Read administration guide and see that NDMP is used to backup "NAS", here is example:

The Symantec Backup Exec NDMP Option uses the Network Data Management
Protocol (NDMP) to back up and restore Network Attached Storage (NAS) devices.

So i have a questions:

1. What kind of data does it realy backing up, files and folders ?
2. I have VMs that is running on NetApp, is it possible to back them up over NDMP to local attached tape library?

 

1 ACCEPTED SOLUTION

Accepted Solutions

Colin_Weaver
Moderator
Moderator
Employee Accredited Certified

 If you put the tape drive on the NAS and configuire it with NDMP option then every volume  located on the NAS can be writtn to the tape and restores of individual files form these voluems are then possible. However it will backup as part of the volume, files that might not normally be presented via CIFS shares (such as root volume on a NetApp for instance) However if a LUN is prsnet on the volume, it will be seen as just a large single file from the point of view of the actual file system on the NAS, hence anything to do with VMware on the NAS is seen as just one file (and as pointed out by teiva-boy if you backup this single large file it will not quiesce or snapshot the content of the VM correctly so is a bad idea)

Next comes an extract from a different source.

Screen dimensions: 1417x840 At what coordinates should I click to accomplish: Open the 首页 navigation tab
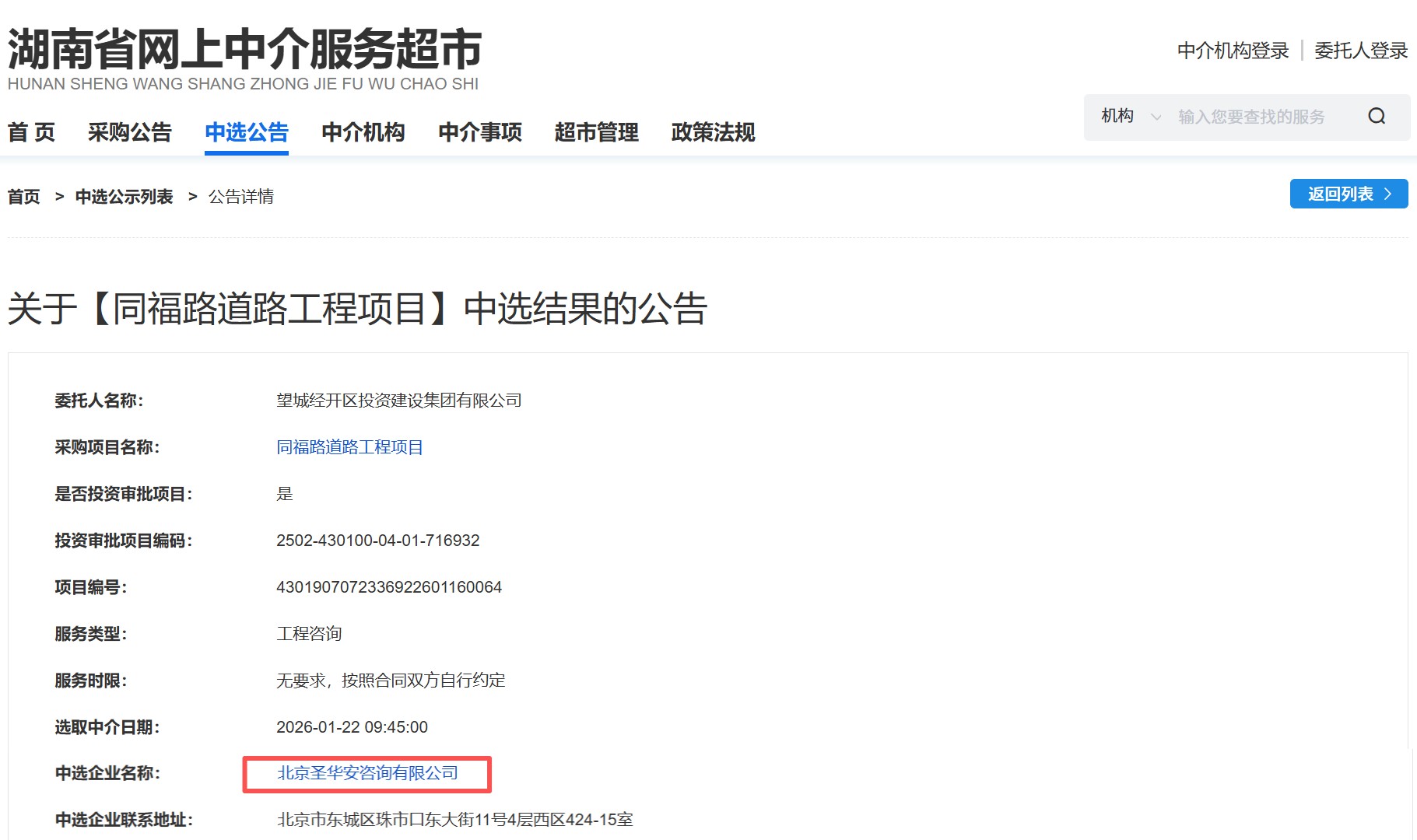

Basically do yourself a favor if Vmware is on your NDMP NAS and move the library to the media server and forget about using the NDMP option and switch to the VMware / Virtual Agent (AVVI) - try to do this in a way that allows SAN Transport to work for teh best performance (oh and don't use RDM, put your VMFS Datastore in the LUN and put your VMs and VMDK files in the datastore.)

 

EDIT: One final point, GRT against VMware needs either backup to disk or a disk staging area on the media server to do a restore. As such recommeded practice is backup to disk and duplicate to tape, with tape being used for DR restore and the disk storage being used for day-to-day individual item restore requests.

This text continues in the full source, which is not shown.